フェラーリのカルロス・サインツJr.は、今季のフェラーリ『SF-23』はタイヤを温存する上で柔軟性がゼロであり、つまりそれはプッシュできないことを意味していると語った。

 サインツJr.はF1第5戦マイアミGPを3番グリッドからスタートしたが、結果は5位フィニッシュ。
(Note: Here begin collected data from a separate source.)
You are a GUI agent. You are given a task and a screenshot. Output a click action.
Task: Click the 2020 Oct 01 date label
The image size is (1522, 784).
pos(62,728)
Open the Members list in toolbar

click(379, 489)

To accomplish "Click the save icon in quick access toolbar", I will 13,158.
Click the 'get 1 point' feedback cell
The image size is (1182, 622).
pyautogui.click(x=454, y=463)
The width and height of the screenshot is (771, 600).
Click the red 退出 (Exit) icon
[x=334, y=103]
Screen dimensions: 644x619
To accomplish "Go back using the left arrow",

ピットレーンでのスピード違反による5秒のタイム加算ペナルティは結果に大きな影響を及ぼさなかったが、レッドブルに勝負をしかけるどころか、アストンマーチンのフェルナンド・アロンソ、メルセデスのジョージ・ラッセルに力負けとなった。

 チームメイトのシャルル・ルクレールも決勝ではピリッとせず、結果的にスタート位置と同じ7位でのフィニッシュとなった。

 フェラーリはマイアミGPからアップデートパーツの投入を開始。マイアミでは新フロアも導入された。両ドライバーはハンドリングがより穏やかになったとポジティブなコメントをしていたものの、予選ではルクレールがクラッシュ。決勝では両者ともハードタイヤでのペース不足を嘆いた。

 サインツJr.は、マシンの「柔軟性がゼロ」だと表現。プッシュするとタイヤを痛めてしまうため、思うような戦略を選ぶことができないと語った。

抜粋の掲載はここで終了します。